__DIRECTIONS__
Every record below must come back exactly as given.

__DATA TO EXAMINE__
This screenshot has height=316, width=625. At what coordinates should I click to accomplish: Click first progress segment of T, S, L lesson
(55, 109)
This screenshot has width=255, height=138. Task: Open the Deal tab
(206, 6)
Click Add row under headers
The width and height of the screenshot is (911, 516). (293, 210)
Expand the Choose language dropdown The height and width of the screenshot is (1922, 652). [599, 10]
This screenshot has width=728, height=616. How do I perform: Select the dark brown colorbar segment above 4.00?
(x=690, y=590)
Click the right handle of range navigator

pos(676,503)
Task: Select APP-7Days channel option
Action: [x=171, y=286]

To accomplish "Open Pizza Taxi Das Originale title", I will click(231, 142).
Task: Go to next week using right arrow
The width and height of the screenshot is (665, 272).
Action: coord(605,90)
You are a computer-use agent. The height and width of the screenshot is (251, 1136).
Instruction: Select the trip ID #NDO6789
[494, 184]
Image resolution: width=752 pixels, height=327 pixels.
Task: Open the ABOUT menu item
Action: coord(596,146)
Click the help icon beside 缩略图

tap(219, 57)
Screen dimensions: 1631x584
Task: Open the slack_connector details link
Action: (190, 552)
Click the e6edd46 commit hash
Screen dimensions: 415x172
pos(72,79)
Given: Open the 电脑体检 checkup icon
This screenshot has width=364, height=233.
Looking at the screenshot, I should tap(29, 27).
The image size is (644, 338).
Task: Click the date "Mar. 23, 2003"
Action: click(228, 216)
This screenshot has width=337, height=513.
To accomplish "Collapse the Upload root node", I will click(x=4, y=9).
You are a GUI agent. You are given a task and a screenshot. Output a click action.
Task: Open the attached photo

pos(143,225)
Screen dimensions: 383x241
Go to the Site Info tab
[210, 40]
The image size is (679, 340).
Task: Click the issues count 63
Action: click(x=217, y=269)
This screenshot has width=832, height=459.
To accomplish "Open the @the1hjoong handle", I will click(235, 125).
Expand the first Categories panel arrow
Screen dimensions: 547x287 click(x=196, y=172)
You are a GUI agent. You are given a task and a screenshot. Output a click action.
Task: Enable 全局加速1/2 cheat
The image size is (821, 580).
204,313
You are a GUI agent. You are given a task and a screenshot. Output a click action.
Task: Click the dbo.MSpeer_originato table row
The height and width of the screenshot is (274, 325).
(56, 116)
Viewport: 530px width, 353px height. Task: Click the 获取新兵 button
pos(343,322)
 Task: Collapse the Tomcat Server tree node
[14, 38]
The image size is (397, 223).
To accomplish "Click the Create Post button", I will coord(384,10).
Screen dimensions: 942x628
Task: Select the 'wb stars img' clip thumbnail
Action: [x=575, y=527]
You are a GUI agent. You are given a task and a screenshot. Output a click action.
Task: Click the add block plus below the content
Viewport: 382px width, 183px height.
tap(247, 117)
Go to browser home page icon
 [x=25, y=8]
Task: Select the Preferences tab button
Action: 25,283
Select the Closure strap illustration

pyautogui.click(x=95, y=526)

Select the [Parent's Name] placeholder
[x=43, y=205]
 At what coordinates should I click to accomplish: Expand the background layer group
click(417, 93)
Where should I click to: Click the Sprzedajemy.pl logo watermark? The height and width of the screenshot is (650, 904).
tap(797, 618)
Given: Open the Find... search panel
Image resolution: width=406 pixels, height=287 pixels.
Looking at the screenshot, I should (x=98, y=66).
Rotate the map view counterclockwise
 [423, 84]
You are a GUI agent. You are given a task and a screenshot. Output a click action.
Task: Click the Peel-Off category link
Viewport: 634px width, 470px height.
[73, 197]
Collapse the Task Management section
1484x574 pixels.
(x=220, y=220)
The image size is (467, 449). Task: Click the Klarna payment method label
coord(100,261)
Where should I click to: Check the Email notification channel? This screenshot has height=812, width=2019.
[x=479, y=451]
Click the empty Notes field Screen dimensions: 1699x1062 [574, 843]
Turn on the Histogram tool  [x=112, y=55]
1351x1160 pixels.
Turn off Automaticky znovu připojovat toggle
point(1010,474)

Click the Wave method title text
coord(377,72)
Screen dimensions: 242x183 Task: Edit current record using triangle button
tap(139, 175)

__REPLY TO THE EXERCISE__
This screenshot has height=316, width=625. At what coordinates should I click to accomplish: Click first progress segment of T, S, L lesson
(55, 109)
This screenshot has width=255, height=138. Task: Open the Deal tab
(206, 6)
Click Add row under headers
The width and height of the screenshot is (911, 516). (293, 210)
Expand the Choose language dropdown The height and width of the screenshot is (1922, 652). [599, 10]
This screenshot has width=728, height=616. How do I perform: Select the dark brown colorbar segment above 4.00?
(x=690, y=590)
Click the right handle of range navigator

pos(676,503)
Task: Select APP-7Days channel option
Action: [x=171, y=286]

To accomplish "Open Pizza Taxi Das Originale title", I will click(231, 142).
Task: Go to next week using right arrow
The width and height of the screenshot is (665, 272).
Action: coord(605,90)
You are a computer-use agent. The height and width of the screenshot is (251, 1136).
Instruction: Select the trip ID #NDO6789
[494, 184]
Image resolution: width=752 pixels, height=327 pixels.
Task: Open the ABOUT menu item
Action: coord(596,146)
Click the help icon beside 缩略图

tap(219, 57)
Screen dimensions: 1631x584
Task: Open the slack_connector details link
Action: (190, 552)
Click the e6edd46 commit hash
Screen dimensions: 415x172
pos(72,79)
Given: Open the 电脑体检 checkup icon
This screenshot has width=364, height=233.
Looking at the screenshot, I should tap(29, 27).
The image size is (644, 338).
Task: Click the date "Mar. 23, 2003"
Action: click(228, 216)
This screenshot has width=337, height=513.
To accomplish "Collapse the Upload root node", I will click(x=4, y=9).
You are a GUI agent. You are given a task and a screenshot. Output a click action.
Task: Open the attached photo

pos(143,225)
Screen dimensions: 383x241
Go to the Site Info tab
[210, 40]
The image size is (679, 340).
Task: Click the issues count 63
Action: click(x=217, y=269)
This screenshot has width=832, height=459.
To accomplish "Open the @the1hjoong handle", I will click(235, 125).
Expand the first Categories panel arrow
Screen dimensions: 547x287 click(x=196, y=172)
You are a GUI agent. You are given a task and a screenshot. Output a click action.
Task: Enable 全局加速1/2 cheat
The image size is (821, 580).
204,313
You are a GUI agent. You are given a task and a screenshot. Output a click action.
Task: Click the dbo.MSpeer_originato table row
The height and width of the screenshot is (274, 325).
(56, 116)
Viewport: 530px width, 353px height. Task: Click the 获取新兵 button
pos(343,322)
 Task: Collapse the Tomcat Server tree node
[14, 38]
The image size is (397, 223).
To accomplish "Click the Create Post button", I will coord(384,10).
Screen dimensions: 942x628
Task: Select the 'wb stars img' clip thumbnail
Action: [x=575, y=527]
You are a GUI agent. You are given a task and a screenshot. Output a click action.
Task: Click the add block plus below the content
Viewport: 382px width, 183px height.
tap(247, 117)
Go to browser home page icon
 [x=25, y=8]
Task: Select the Preferences tab button
Action: 25,283
Select the Closure strap illustration

pyautogui.click(x=95, y=526)

Select the [Parent's Name] placeholder
[x=43, y=205]
 At what coordinates should I click to accomplish: Expand the background layer group
click(417, 93)
Where should I click to: Click the Sprzedajemy.pl logo watermark? The height and width of the screenshot is (650, 904).
tap(797, 618)
Given: Open the Find... search panel
Image resolution: width=406 pixels, height=287 pixels.
Looking at the screenshot, I should (x=98, y=66).
Rotate the map view counterclockwise
 [423, 84]
You are a GUI agent. You are given a task and a screenshot. Output a click action.
Task: Click the Peel-Off category link
Viewport: 634px width, 470px height.
[73, 197]
Collapse the Task Management section
1484x574 pixels.
(x=220, y=220)
The image size is (467, 449). Task: Click the Klarna payment method label
coord(100,261)
Where should I click to: Check the Email notification channel? This screenshot has height=812, width=2019.
[x=479, y=451]
Click the empty Notes field Screen dimensions: 1699x1062 [574, 843]
Turn on the Histogram tool  [x=112, y=55]
1351x1160 pixels.
Turn off Automaticky znovu připojovat toggle
point(1010,474)

Click the Wave method title text
coord(377,72)
Screen dimensions: 242x183 Task: Edit current record using triangle button
tap(139, 175)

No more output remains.